La ley todavía no se aprobó, pero ya hay voces que se apoyan en el espíritu de esa iniciativa para pedir la prohibición de las carreras de caballos, con el impacto que eso tendría en una industria que genera cientos de miles de puestos de trabajo en todo el país. ¿Cuánto tardarán deportes nobles, como el polo y la equitación, en quedar a tiro de la ley Conan? La iniciativa, además, tiende a imitarse y aun exacerbarse en legislaturas provinciales y concejos deliberantes. En el ámbito bonaerense ya se apuraron a presentar la “ley carpincho”, que castiga a los vecinos de Nordelta que quieran alejar a esos “habitantes originarios” de sus casas y jardines. Todo esto ocurre en una época en la que la ultracorrección política ha promovido auténticos despropósitos: Pérez-Reverte nos ha recordado que el feminismo radical cuestiona la producción de miel con el argumento de que las abejas también son “hembras explotadas”. Y grupos de militantes veganos han promovido en España la separación de gallos y gallinas para evitar el “abuso sexual”. Cada vez es más fuerte, mientras tanto, una suerte de “activismo cool” que combate la producción porcina desde las redes sociales o que considera que el consumo de huevos potencia el maltrato animal.
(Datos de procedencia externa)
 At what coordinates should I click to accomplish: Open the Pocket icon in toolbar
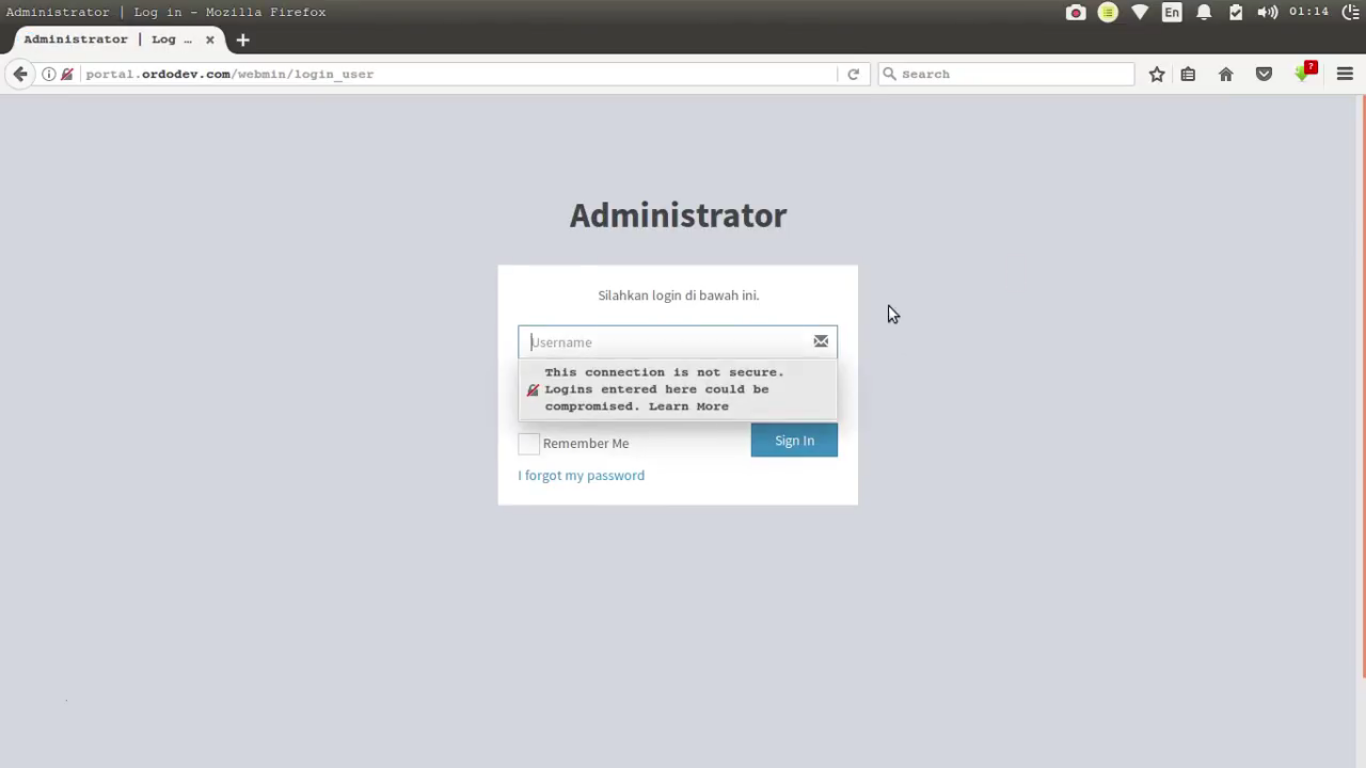tap(1264, 74)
El proyecto que ya debate la Cámara de Diputados establece penas más severas para el maltrato animal (entre seis meses y cinco años de prisión) que las que el Código contempla para las lesiones en humanos, que van de un mes a un año de prisión en suspenso. Se abren entonces nuevos interrogantes: ¿no estamos frente a cierta desproporción legislativa? ¿No hay un componente de exageración y demagogia? Tal vez sean preguntas incómodas, o quizás a contracorriente. Pero no pueden dejar de hacerse en una Argentina acosada por la inseguridad extrema, donde ocurren casos como el de Loan en Corrientes, donde hay ciudades, como Rosario, asoladas por el narcotráfico, y donde solo en la provincia de Buenos Aires se denuncian más de 500 delitos por día contra la integridad física de las personas. La ley Conan se debate, además, en un país con un sistema de salud colapsado, en el que la mortalidad por determinados tipos de cáncer duplica a la de países vecinos.
La cuestión tiene aspectos prácticos, pero también teóricos y conceptuales. Fernando Savater, por ejemplo, afirma que, desde el punto de vista jurídico y filosófico, “los animales no tienen derechos porque no tienen deberes, es decir, no están en el mundo de las obligaciones morales”. Esto no significa, por supuesto, que el ser humano no tenga obligaciones con ellos, a los que les debe cuidado y buen trato. El filósofo francés Francis Wolff, a quien cita Quintín en una interesante columna sobre las corridas de toros, afirma que “los seres humanos son los únicos que tienen derechos inviolables, ligados a los valores de justicia, equidad, generosidad y fraternidad que hacen a la convivencia, mientras que los animales merecen respeto y buen trato, pero no una valoración absoluta cuyas consecuencias acaban en el ridículo”.
Valgan estos apuntes para recordar que el tema tiene complejidades culturales, filosóficas, económicas, jurídicas y científicas. Una legislación seria, precisa y equilibrada debería contemplar esos matices sin dejarse tentar por el animalismo urbano que hoy parece tan de moda y que se refleja en el bastón presidencial. Querer a los animales tal vez empiece por reconocer su propia naturaleza, sin creer, con soberbia y esnobismo, que deben ser asimilados a la imperfecta familia de los seres humanos.